There is only one way back from the brink. If a friend has more limiting requirements for kashrut supervision than mine, I will take him only to a restaurant that conforms to his criteria, rather than my own. Whether his are more correct than mine is irrelevant; it is sufficient to appreciate that -- since his are more restrictive -- his regulations are acceptable to me while mine are not to him. Likewise, anyone to whom the unity of the Jewish people is dear must concede that the requirements of the Conservative and Reform movements are not simply different from those of historic Judaism; they are more relaxed.

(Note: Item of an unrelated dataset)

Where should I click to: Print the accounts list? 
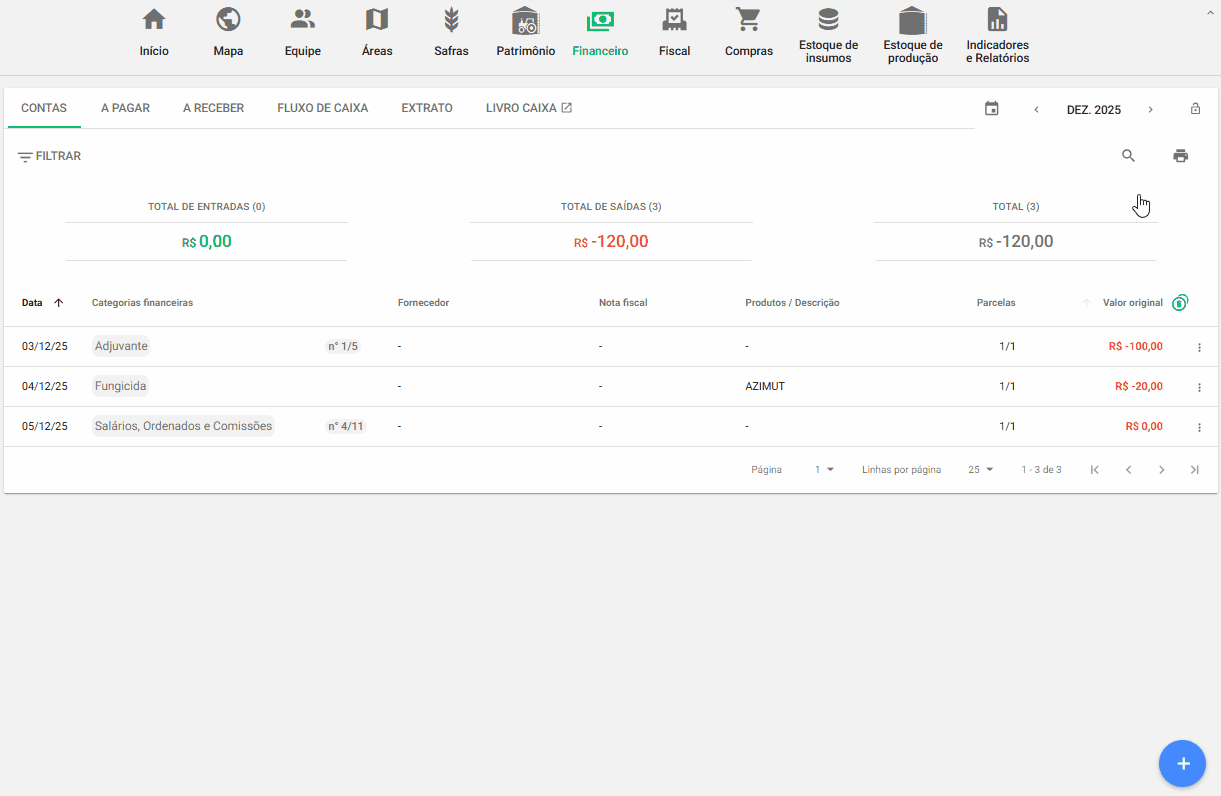coord(1181,156)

The only common denominator, then, that can preserve Jewish unity is one whose legitimacy is uncontested: the traditional standard of historic Judaism. For the Conservative and Reform movements, this may involve a question of pride, but it is clearly not a matter of conscience: No dogma of theirs invalidates that standard, even if they choose to deem it an unnecessary one. Obviously, the same cannot be said from the perspective of traditional Judaism. For the Conservative and Reform movements, then, this is a moment of reckoning: Having innovated multiple criteria that are irreconcilable with historic Judaism -- and, therefore, inherently divisive -- they alone can re-affirm our common historic bonds. Rather than preaching an empty, fictitious "unity," they alone are in the position to do something real about Jewish unity before it is too late. Such action will demand courage, consideration, and vision. But if the Jewish people is to avoid a repetition of the schism of 1900 years ago, there is no other course. And there is not a moment to lose.

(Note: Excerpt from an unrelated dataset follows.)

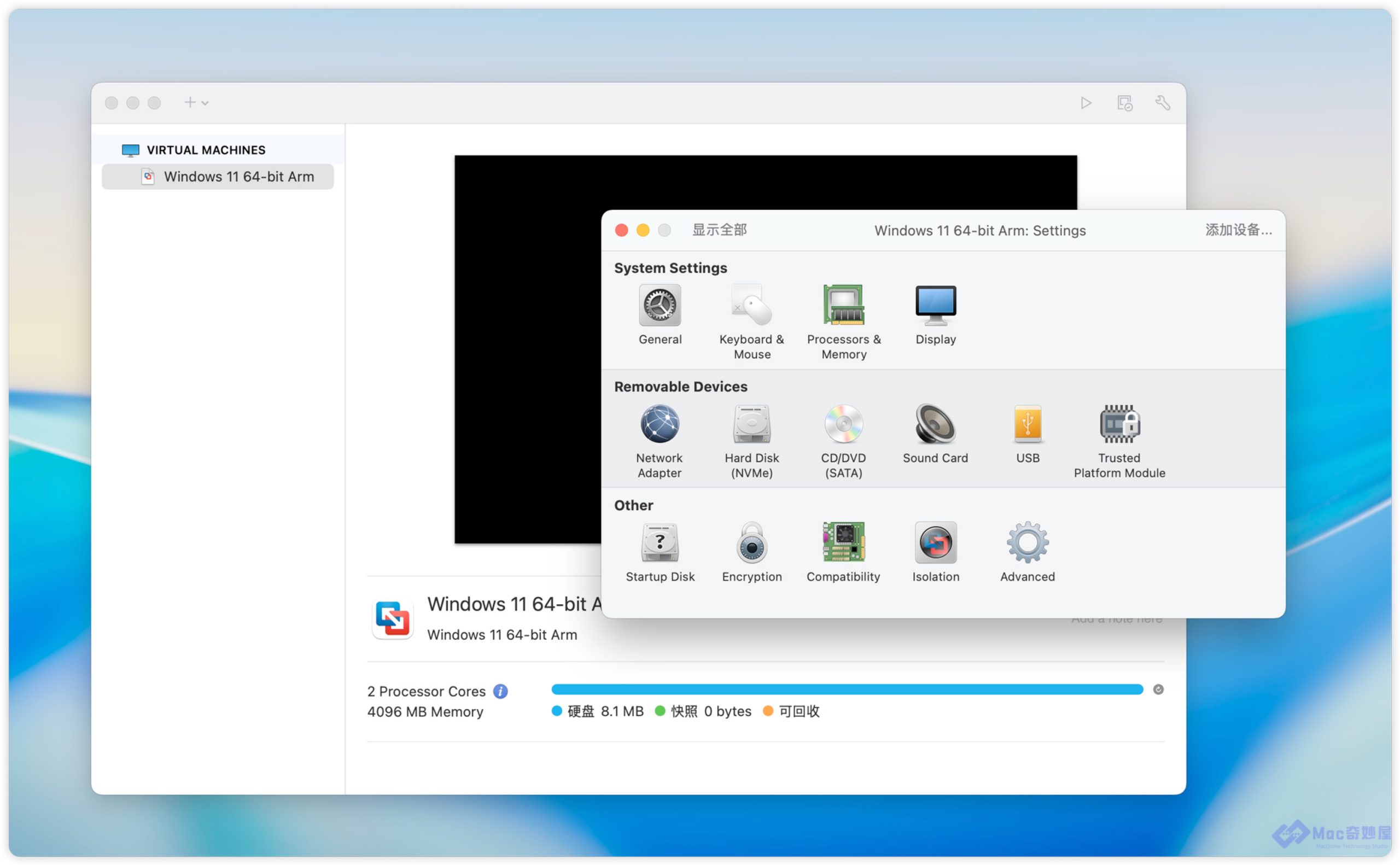Open Encryption settings icon
1400x865 pixels.
751,543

A resident of Jerusalem, Rabbi Eisen has taught at Yeshivat Hakotel and other yeshivot in Israel and lectured on Jewish thought throughout Jerusalem for the past 15 years. As founding editor of the OU journal Jewish Thought, he also wrote and edited numerous essays in this field. In addition to Yeshivat Hakotel, he teaches at the OU-NCSY Israel Center and Michlelet Torah ViRegesh and in the Torah Lecture Corps of the IDF Rabbinate (reserves).